In the email world it is impossible to let the sender know if the email was declared spam because the sender part of the email is always spoofed by the spammer and if you will send to the “sender” an automatic message telling him  that his message was declared spam, you will bombard  unsuspecting people which don’t even know that you exist with this messages.

Websites are in better position as the HTTP protocol force you to send a reply, so why not send something like “sorry but my stupid and out of date anti spam software decided your comment is a spam” when a comment is declared as spam? spam bots will probably ignore it but legit commenter will know that they should not expect the comment to be published, and if they have to, they can try contacting the site owner by other means.

With the rate I get them, akismet might as well delete all spammy comments

About 4 hours ago I deleted 90 comments which akismet declared as spam, now I have 5 more spammy comments. At this rate of spam, there is no chance that I will be able to detect any false positive in the spam queue therefor I wonder what is exactly the point of having a spam queue. And this is on a new blog which should be low ranked for any interesting search term, am I just an anomaly or does more popular blogs getting even more spam?

This isn’t only a blog comments problem, most of the time if your mail gets into a spam queue on someones mail the chances he will notice it are very slim. I am lucky since I don’t receive much mail in english and I can quickly scan my spam for hebrew subject line and find false positives.

Over the last years we were conditioned to trust our spam filters. Maybe it  is time to take a step further and just configure them to delete anything that looks like spam and save as the need to manually delete it..

Contact form have to store the submitted information in the database as sending it in e-mail is not reliable enough

Run into a contact form problem on a client’s site. The result of sending a contact request via a form was an error message display to the submitter and no email was sent to the admin of the form.
It turned out that the admin email was misconfigured, a totally invalid address was used and the software that was handling the actual transmission first tried to validate the address and failed because it didn’t.

This can be looked upon as one more case of dumb user failing to copy&paste his own email address, but once you start thinking of it you realize that the main problem is not whether the address was correct or not, but that the indication was displayed to the submitter while the site admin didn’t know anything about it.

And even if everything was configured correctly, will the admin be guarantied to receive the e-mail? not at all.
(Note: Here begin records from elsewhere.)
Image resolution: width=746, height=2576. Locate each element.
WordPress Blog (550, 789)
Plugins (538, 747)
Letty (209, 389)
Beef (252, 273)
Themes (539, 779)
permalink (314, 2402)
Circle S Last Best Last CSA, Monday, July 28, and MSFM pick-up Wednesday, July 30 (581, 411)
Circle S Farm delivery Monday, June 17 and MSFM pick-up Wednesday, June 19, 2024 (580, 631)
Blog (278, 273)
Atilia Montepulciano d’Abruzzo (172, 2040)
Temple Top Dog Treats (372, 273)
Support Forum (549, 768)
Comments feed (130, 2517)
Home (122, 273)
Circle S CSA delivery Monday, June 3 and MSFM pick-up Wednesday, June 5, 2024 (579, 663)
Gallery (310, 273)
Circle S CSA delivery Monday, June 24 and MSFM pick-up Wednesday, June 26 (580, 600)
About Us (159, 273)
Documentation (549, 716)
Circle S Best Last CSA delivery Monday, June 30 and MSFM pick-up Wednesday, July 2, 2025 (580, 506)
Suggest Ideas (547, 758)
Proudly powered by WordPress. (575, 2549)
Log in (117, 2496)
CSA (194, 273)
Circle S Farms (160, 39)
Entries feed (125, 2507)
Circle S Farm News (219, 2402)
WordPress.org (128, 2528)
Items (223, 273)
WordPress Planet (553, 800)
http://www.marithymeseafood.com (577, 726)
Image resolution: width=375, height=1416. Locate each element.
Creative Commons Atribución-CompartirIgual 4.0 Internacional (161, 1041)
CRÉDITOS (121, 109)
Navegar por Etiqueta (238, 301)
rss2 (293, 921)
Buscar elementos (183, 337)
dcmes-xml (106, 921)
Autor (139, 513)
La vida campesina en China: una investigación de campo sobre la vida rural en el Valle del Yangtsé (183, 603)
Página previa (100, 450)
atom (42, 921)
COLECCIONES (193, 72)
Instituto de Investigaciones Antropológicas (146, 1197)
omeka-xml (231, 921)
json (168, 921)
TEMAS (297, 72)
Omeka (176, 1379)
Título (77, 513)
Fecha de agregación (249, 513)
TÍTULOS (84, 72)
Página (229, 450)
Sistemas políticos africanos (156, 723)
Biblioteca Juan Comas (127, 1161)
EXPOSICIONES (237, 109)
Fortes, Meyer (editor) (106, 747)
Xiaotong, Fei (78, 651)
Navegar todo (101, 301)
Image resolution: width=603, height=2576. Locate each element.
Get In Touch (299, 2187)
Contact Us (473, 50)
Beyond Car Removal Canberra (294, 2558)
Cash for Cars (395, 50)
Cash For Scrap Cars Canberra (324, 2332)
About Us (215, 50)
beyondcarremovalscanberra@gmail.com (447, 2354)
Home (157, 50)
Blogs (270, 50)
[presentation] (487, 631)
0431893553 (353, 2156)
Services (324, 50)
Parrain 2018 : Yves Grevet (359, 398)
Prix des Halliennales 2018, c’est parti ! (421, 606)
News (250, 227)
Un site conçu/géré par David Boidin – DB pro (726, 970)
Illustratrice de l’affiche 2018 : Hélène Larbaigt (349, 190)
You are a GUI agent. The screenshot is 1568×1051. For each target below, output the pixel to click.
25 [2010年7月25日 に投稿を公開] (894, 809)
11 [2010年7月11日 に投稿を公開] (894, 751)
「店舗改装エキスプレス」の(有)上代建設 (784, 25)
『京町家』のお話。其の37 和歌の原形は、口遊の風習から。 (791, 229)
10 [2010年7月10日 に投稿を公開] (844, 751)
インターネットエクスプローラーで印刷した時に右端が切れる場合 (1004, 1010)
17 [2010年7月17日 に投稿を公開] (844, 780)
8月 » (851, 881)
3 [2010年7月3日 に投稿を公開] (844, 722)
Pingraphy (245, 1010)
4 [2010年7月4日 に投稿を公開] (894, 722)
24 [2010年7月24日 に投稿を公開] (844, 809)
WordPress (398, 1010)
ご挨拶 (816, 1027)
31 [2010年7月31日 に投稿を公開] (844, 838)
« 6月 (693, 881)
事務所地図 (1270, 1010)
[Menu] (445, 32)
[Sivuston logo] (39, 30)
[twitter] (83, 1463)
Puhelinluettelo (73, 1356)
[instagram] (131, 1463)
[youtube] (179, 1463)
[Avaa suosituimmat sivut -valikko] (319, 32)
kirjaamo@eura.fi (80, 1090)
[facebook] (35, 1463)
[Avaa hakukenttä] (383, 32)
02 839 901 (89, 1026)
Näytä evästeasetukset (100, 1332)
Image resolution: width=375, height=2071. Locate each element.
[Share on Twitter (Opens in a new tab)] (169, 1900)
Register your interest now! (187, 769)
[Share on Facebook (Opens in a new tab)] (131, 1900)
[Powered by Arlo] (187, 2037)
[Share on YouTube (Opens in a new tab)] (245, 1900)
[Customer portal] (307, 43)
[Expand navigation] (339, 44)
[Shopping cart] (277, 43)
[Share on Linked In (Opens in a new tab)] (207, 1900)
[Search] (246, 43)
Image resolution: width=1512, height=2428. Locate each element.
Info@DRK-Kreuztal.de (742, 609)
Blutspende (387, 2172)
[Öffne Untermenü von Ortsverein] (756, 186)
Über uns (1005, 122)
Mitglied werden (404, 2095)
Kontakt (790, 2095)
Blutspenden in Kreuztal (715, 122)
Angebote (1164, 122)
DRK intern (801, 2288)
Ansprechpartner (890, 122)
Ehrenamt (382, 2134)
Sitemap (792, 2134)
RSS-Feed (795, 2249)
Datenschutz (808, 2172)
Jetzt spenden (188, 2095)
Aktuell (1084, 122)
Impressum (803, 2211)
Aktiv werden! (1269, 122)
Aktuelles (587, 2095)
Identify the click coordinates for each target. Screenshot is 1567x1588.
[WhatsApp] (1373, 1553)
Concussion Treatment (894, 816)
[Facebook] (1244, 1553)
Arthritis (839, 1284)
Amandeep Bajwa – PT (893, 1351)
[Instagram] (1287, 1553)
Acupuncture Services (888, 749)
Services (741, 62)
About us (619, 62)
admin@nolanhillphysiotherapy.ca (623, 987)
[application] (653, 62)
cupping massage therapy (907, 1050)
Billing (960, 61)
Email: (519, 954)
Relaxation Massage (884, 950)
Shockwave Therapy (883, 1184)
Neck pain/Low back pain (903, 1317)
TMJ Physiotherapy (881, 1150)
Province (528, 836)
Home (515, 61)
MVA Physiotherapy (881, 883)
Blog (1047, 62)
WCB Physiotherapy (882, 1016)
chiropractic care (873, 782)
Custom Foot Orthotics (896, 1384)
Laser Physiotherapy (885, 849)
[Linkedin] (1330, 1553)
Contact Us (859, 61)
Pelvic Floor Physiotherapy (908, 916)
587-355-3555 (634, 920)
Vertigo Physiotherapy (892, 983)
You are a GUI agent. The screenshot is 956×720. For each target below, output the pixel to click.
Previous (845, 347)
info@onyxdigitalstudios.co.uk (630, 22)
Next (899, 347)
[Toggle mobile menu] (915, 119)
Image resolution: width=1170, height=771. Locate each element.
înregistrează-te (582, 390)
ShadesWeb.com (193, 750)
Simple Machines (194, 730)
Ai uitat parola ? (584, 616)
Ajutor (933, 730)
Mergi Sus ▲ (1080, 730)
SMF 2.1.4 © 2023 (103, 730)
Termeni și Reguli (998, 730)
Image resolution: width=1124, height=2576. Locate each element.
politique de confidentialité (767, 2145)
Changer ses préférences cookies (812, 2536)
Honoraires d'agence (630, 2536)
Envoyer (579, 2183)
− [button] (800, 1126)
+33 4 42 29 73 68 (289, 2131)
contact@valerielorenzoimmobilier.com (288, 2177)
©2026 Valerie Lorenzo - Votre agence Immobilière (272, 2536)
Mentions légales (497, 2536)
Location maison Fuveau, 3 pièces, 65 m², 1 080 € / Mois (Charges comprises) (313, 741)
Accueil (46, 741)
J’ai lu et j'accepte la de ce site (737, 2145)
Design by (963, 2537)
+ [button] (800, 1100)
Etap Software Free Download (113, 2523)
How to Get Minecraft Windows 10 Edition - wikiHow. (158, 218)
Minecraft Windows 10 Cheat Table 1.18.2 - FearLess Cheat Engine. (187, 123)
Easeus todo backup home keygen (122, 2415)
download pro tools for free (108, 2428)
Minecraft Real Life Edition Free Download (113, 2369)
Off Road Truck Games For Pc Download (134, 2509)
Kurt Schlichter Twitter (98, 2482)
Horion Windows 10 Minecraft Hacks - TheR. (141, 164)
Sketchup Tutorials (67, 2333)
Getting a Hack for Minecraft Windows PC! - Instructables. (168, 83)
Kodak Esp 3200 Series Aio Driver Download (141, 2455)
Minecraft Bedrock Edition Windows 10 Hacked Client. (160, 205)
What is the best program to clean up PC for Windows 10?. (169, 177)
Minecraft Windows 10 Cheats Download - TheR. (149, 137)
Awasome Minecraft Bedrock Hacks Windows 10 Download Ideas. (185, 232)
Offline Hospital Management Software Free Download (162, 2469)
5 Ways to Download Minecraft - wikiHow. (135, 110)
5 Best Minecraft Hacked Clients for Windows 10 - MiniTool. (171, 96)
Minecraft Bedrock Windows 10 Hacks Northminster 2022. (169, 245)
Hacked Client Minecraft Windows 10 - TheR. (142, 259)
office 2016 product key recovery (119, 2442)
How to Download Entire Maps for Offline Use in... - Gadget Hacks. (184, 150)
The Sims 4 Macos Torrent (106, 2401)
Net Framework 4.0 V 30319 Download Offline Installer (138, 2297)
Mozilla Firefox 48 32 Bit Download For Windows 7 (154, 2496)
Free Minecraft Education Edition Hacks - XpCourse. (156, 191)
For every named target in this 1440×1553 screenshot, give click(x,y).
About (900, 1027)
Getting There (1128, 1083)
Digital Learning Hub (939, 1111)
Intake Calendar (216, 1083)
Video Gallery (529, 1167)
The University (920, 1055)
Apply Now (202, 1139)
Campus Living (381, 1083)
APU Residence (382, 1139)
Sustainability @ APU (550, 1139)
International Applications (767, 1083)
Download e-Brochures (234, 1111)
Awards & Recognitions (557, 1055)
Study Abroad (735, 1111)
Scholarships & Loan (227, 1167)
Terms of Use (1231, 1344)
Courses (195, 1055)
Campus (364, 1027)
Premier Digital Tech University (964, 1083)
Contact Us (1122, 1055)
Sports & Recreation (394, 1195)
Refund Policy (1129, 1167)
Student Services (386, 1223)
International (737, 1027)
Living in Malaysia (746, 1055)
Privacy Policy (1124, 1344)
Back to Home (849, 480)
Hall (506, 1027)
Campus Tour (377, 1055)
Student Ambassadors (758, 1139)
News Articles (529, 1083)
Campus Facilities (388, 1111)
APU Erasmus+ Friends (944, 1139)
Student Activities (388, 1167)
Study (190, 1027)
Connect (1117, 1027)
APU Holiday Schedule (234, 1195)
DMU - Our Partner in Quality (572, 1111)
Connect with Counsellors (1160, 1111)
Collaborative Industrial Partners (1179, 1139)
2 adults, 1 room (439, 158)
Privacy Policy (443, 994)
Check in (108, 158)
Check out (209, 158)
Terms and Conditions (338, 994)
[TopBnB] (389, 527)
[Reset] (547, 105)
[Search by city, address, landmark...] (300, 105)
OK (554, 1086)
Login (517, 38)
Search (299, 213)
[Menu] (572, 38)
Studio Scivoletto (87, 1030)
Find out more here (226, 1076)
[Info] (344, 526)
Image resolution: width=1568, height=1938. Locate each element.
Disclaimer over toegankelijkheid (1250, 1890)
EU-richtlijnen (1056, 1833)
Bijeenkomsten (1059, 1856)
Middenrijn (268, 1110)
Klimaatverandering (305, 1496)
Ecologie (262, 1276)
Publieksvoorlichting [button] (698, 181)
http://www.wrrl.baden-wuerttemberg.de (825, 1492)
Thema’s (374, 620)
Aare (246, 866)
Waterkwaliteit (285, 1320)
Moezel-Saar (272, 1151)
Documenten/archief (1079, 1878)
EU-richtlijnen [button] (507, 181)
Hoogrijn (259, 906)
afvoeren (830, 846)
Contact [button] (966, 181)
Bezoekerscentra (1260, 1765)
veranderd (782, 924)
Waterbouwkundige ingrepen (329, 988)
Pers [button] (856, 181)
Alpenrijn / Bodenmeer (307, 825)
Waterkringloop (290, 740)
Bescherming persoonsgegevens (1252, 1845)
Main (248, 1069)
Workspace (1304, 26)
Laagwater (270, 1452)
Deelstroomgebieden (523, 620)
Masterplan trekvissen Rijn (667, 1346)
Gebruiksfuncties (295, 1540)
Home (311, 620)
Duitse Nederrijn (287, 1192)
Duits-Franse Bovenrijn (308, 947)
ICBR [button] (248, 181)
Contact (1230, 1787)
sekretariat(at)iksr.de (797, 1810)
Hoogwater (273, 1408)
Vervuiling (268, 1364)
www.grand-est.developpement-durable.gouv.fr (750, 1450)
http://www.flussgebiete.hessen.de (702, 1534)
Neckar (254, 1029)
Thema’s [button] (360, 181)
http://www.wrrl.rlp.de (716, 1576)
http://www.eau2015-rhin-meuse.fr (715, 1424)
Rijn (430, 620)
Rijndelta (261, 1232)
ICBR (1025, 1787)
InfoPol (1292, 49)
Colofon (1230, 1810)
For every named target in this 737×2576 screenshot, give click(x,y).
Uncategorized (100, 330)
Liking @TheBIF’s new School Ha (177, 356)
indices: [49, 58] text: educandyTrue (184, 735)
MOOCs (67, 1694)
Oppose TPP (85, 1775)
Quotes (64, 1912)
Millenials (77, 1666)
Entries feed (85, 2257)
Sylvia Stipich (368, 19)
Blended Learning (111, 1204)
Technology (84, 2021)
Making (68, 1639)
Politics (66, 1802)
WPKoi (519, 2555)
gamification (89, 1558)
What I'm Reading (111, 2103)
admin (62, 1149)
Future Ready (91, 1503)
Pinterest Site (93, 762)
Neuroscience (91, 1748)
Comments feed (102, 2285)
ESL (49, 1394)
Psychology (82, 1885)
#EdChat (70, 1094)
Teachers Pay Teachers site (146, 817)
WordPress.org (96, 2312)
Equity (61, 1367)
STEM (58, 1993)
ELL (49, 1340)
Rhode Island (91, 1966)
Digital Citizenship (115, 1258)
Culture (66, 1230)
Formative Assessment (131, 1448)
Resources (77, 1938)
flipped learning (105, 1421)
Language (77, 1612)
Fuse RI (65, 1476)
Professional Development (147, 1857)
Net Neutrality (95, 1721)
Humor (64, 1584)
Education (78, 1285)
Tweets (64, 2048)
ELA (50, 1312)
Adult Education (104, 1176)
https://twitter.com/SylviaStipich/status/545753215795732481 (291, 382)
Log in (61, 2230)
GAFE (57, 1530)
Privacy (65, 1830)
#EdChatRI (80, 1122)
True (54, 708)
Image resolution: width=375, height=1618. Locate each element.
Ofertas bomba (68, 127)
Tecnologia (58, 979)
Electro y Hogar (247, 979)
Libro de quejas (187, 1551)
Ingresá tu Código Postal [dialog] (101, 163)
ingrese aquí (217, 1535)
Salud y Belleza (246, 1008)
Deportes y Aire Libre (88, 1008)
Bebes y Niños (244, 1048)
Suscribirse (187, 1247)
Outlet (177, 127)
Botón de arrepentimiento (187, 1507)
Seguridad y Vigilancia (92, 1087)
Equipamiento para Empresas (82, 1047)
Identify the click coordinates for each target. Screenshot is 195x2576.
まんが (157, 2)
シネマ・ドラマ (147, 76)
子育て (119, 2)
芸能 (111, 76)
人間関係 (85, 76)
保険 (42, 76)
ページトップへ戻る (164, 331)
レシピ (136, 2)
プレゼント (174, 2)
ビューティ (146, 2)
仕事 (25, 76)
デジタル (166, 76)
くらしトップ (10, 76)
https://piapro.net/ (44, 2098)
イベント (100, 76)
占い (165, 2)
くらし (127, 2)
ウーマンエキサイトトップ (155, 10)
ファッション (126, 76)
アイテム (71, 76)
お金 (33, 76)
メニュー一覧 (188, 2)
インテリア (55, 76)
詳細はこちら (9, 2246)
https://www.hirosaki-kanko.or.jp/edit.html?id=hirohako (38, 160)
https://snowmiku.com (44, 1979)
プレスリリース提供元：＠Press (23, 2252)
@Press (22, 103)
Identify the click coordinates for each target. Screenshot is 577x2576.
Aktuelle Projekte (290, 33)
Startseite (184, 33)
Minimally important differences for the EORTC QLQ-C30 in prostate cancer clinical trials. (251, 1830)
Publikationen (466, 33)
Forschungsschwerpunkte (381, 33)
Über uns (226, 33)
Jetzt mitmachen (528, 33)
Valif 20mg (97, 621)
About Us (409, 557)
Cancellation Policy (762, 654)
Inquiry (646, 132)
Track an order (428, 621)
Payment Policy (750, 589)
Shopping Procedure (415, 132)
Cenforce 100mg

Between having problem in his own POP/IMAP server, spam filters that identified the mail as spam, server upgrade that resulted in misconfigured mailing component, and SMTP server configuration change (password for example) to which the admin was not notified about, the chances that right now someone is not getting a contact request that was submitted successfully is pretty high.

Yes, at least on the server side it is possible to log whatever errors you can when sending the mail to the internet fails, but who really bothers to read the error log if he doesn’t know that there is something wrong, and how will you know if even when a problem is detected it is displayed to the submitter instead of the admin?

Isn’t it much better to keep all the contact requests in the server’s DB, and notify the admin that he has new contact requests awaiting him? This way even if the notification had failed he will still be able to access the data, and as a bonus it will be accessible even when he can’t access his mailbox.

It is probably not as simple for commercial organizations in which the contact form submission is just the first step in a sale, and it is convenient to track it in your mailbox, but hopefully this kind of organizations have better CRM solutions then just using email.